Deuxième conseil : ne pas prendre une position soignante. Le risque est de faire monter le niveau de conflit. La particularité du conflit ici, c’est qu’il a lieu entre les proches et la maladie, mais qu’il met en jeu les personnes … et en cas d’amélioration ou de rechute un message se développe qui est complètement hors-sujet : « si tu vas mieux c’est une preuve d’affection, ou l’inverse si tu vas moins bien ». Or, plus il y a de tensions, plus le patient va avoir « recours » aux stratégies de crise ou de contrôle alimentaire.
Troisième conseil : ne pas tenter de mesure de contrôle externe. Les verrous sur les placards, la carte bancaire qu’on cache au patient dans un endroit secret etc. cela peut avoir un coté intéressant sur le moment mais va là aussi faire monter les tensions assez rapidement. Par ailleurs, il faut bien avoir à l’esprit que le patient doit s’autonomiser dans la gestion de l’alimentation et de ses symptômes au quotidien, s’il est trop « en appui » sur son entourage et que ce même entourage est moins disponible pour une raison ou pour une autre, la tempête se lève et le sentiment d’abandon face à la maladie, d’incurabilité est massif.
Un mot de la fin ?
Qu’on la nomme diaboulimie ou autrement l’association diabète et TCAs ne doit pas faire oublier le fait le plus important : les TCAs associés au diabète sont des TCAs « comme les autres » qui répondent aux mêmes mécanismes psychologiques et qui doivent, dans l’ensemble être pris en charge comme les autres TCAs. Le risque si l’on néglige ceci : c’est que le patient soit renvoyé d’un praticien qui s’estime « non-spécialisé » à un autre sans jamais être pris en charge pour son trouble alimentaire !
Conclusion
Les troubles des conduites alimentaires associés au diabète sont une réalité souvent méconnue mais aux conséquences majeures sur la santé physique et mentale des patients. Leur détection et leur prise en charge nécessitent une approche intégrative et une meilleure coordination entre psychiatres et diabétologues.

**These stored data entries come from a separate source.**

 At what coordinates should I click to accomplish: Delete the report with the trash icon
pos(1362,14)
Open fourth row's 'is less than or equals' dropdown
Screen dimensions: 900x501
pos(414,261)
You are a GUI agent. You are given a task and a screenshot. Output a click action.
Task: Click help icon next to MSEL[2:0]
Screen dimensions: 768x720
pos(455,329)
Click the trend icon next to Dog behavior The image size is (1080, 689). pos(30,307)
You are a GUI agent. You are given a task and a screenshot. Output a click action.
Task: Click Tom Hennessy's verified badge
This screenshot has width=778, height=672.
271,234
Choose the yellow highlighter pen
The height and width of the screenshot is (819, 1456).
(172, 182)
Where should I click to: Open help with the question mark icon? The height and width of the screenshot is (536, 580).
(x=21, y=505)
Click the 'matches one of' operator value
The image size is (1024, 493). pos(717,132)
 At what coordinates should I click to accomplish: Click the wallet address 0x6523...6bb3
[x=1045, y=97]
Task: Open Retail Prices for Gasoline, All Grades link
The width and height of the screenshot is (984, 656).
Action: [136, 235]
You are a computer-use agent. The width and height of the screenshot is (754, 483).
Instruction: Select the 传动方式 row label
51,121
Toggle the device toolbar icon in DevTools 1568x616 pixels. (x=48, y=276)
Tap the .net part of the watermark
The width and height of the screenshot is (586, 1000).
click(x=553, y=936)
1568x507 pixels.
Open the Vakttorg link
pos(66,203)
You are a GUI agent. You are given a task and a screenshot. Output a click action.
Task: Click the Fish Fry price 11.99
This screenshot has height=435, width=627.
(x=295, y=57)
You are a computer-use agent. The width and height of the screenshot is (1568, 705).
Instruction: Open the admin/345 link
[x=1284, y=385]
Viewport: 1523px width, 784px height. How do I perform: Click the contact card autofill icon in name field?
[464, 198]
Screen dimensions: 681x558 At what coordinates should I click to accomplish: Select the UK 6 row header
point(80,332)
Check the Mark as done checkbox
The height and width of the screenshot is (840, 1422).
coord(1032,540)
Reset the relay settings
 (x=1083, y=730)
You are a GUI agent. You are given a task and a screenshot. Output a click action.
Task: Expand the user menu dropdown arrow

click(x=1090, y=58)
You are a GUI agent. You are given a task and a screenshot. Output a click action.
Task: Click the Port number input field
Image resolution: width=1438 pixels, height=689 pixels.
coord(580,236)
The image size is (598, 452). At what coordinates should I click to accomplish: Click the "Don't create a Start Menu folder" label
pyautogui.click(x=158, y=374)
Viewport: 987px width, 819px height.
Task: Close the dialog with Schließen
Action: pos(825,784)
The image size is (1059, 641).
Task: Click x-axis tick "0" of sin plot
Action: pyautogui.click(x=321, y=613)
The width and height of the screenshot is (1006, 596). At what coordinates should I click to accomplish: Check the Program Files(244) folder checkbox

Il est essentiel de sensibiliser les professionnels de santé et les patients à cette problématique afin d’améliorer la détection, la prise en charge et, in fine, la qualité de vie des personnes concernées.
Références
- WINSTON, A.P. Eating Disorders and Diabetes. Current Diabetes Reports. 15 juin 2020, vol. 20, n° 8, p. 32.
- BIRK, R., SPENCER, M.L. The prevalence of anorexia nervosa, bulimia, and induced glycosuria in IDDM females. The Diabetes Educator. 1989, vol. 15, p. 336-341.
- TORJESEN, I. et al. Diabulimia: the world’s most dangerous eating disorder. 2019.
- ALLAN, J.A.. Understanding poor outcomes in women with type 1 diabetes and eating disorders. Journal of Diabetes Nursing.
- HARRIS, S.R. et al. Binge-Eating Disorder and Type 2 Diabetes: A Review. Endocrine Practice. Février 2021, vol. 27, n° 2, p. 158-164.
- TRONCONE, A. et al. Prevalence of disordered eating behaviors in adolescents with type 1 diabetes: Results of multicenter Italian nationwide study. International Journal of Eating Disorders. 25 juin 2022, vol. 55, n° 8, p. 1108-1119.